**Provided data**
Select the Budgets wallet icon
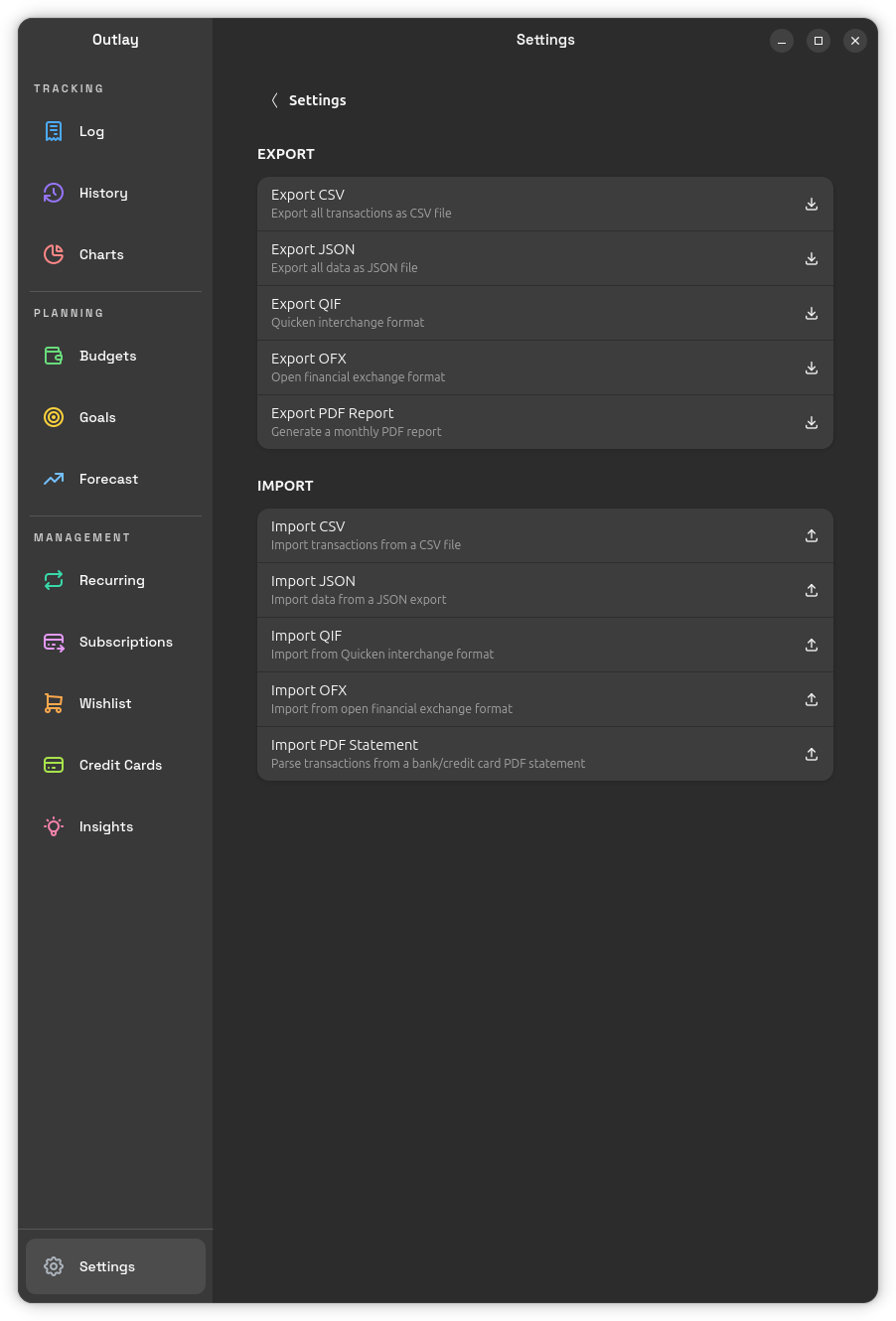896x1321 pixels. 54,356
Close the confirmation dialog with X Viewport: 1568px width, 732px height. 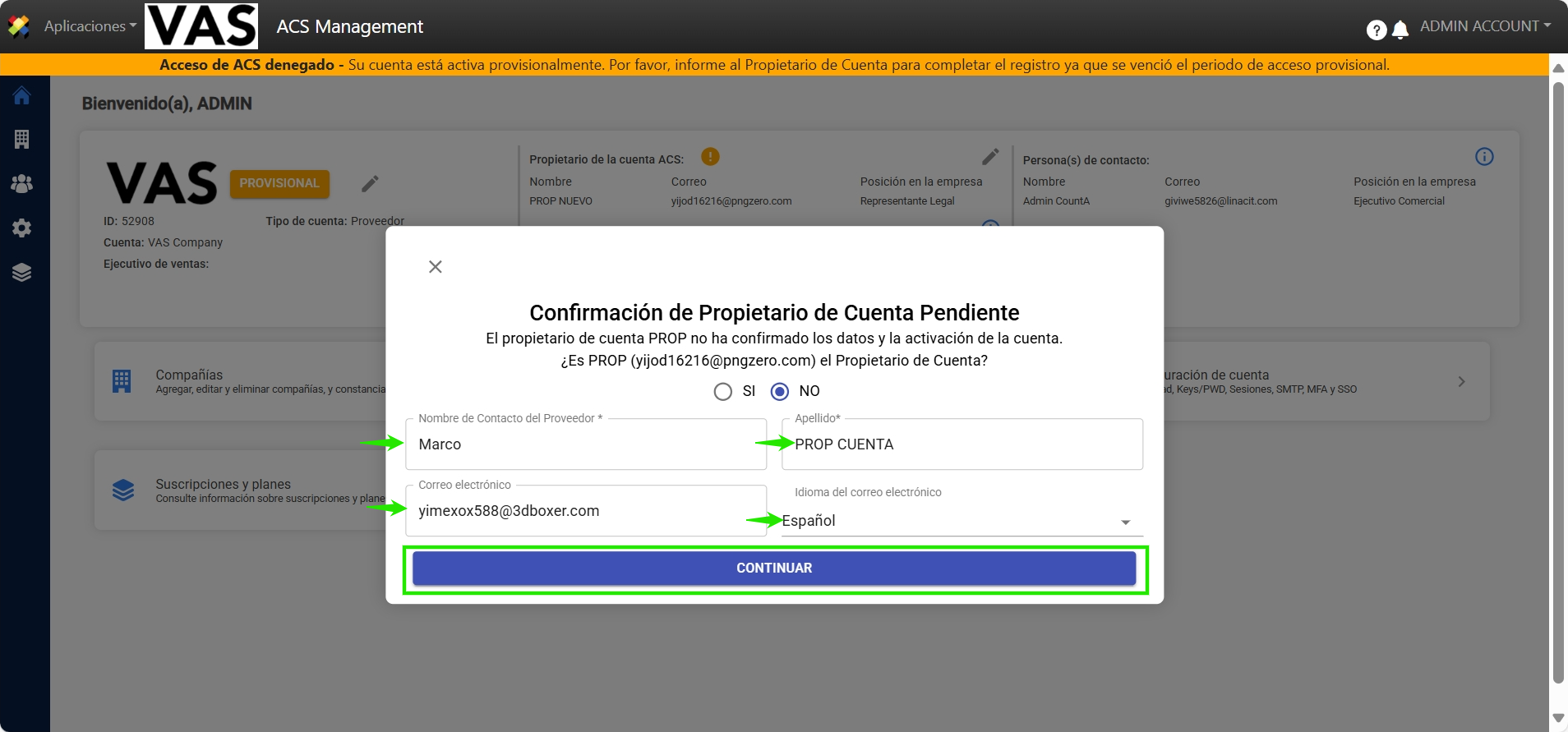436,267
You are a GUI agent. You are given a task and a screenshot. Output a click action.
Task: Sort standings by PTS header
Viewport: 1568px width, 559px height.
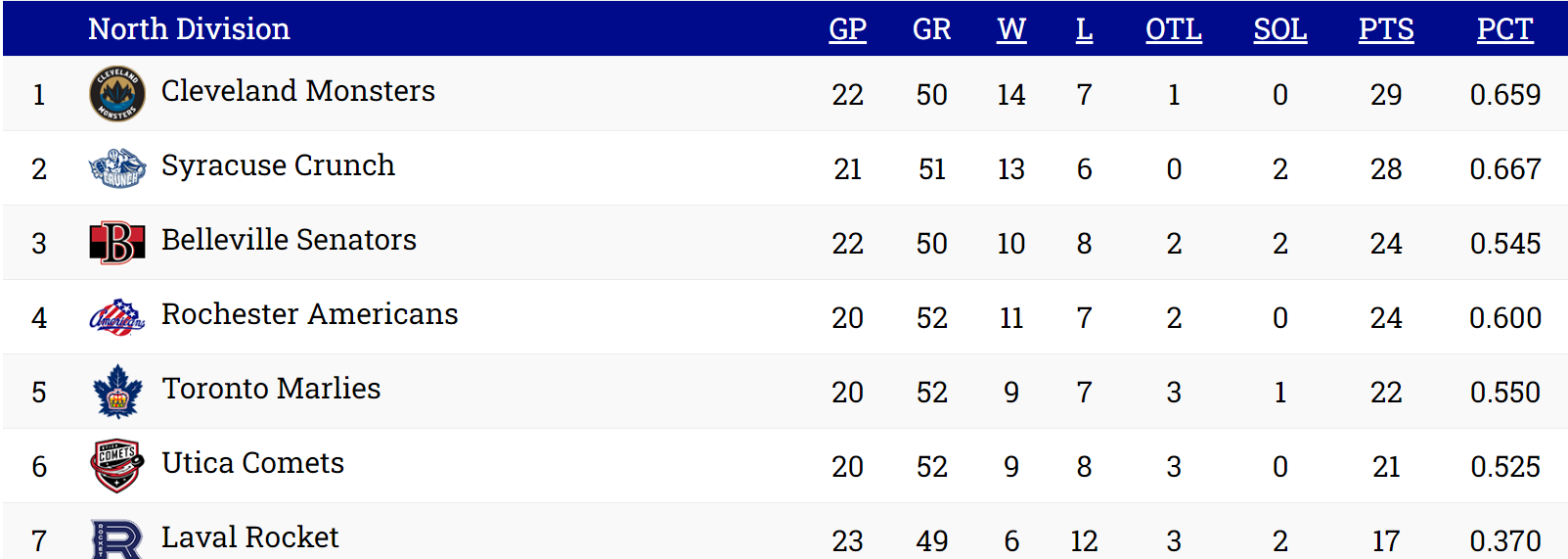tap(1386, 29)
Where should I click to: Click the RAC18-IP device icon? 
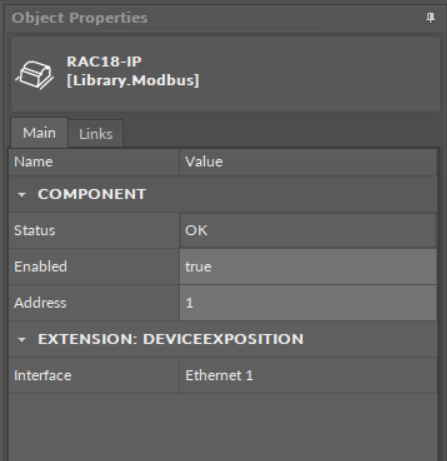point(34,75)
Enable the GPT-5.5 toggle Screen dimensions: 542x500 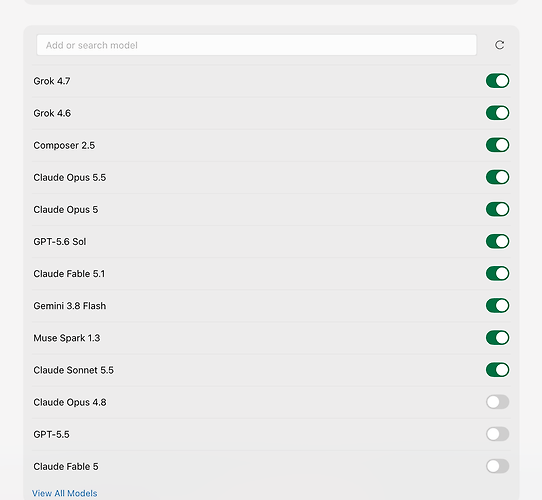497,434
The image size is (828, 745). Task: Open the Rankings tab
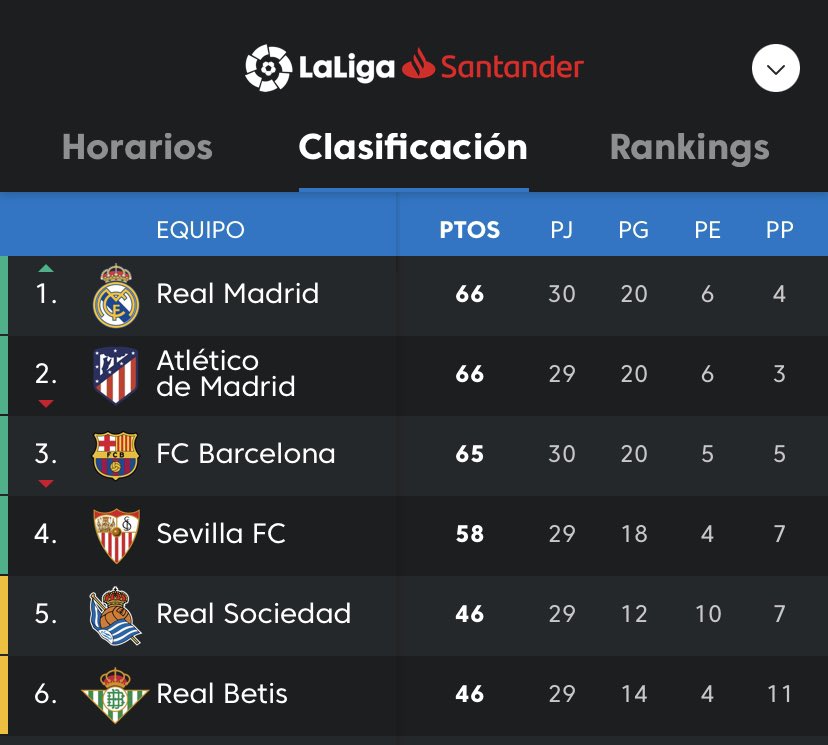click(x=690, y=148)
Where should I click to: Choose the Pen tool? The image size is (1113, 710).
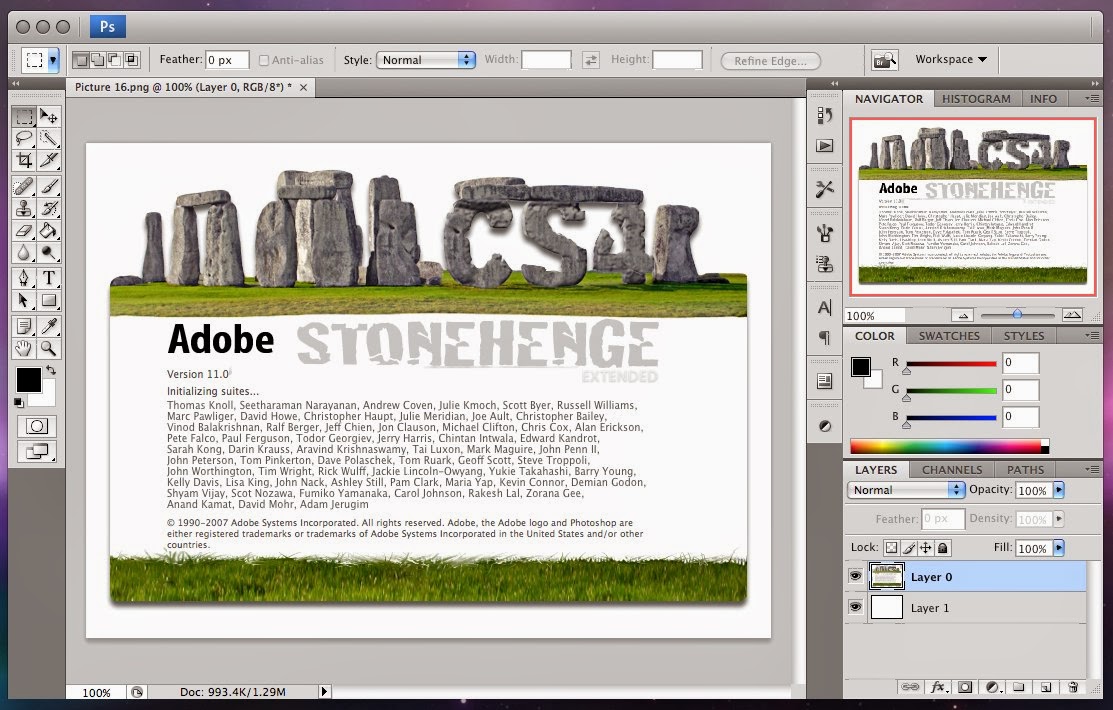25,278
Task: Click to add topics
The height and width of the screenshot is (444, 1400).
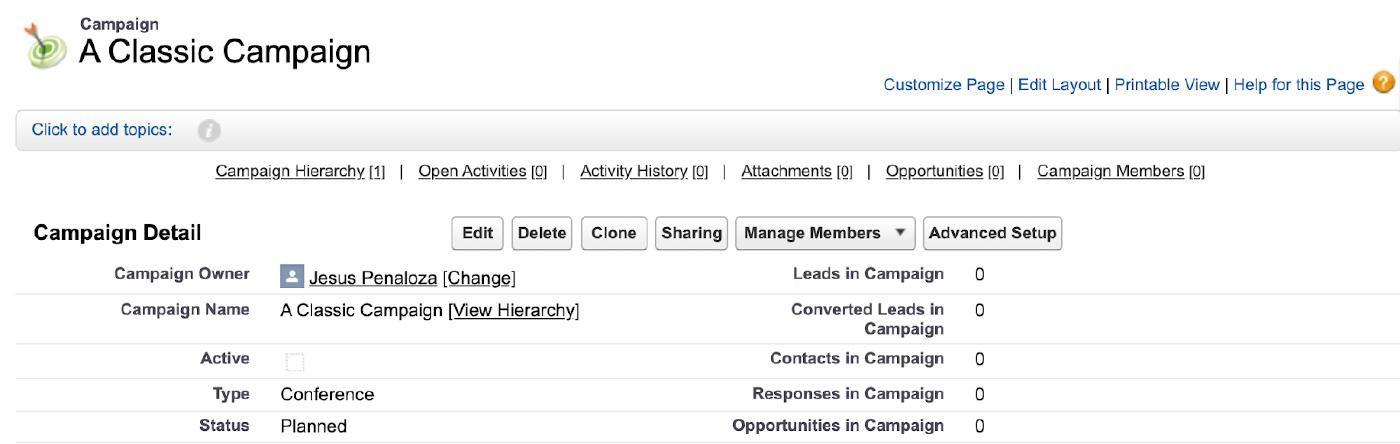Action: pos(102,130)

**What the exercise asks**
Transcription of the lines from the one with "Task: Click to add topics" through the end of the entries is required, exact and with no pictures.

**Result of this exercise**
Task: Click to add topics
The height and width of the screenshot is (444, 1400).
Action: pos(102,130)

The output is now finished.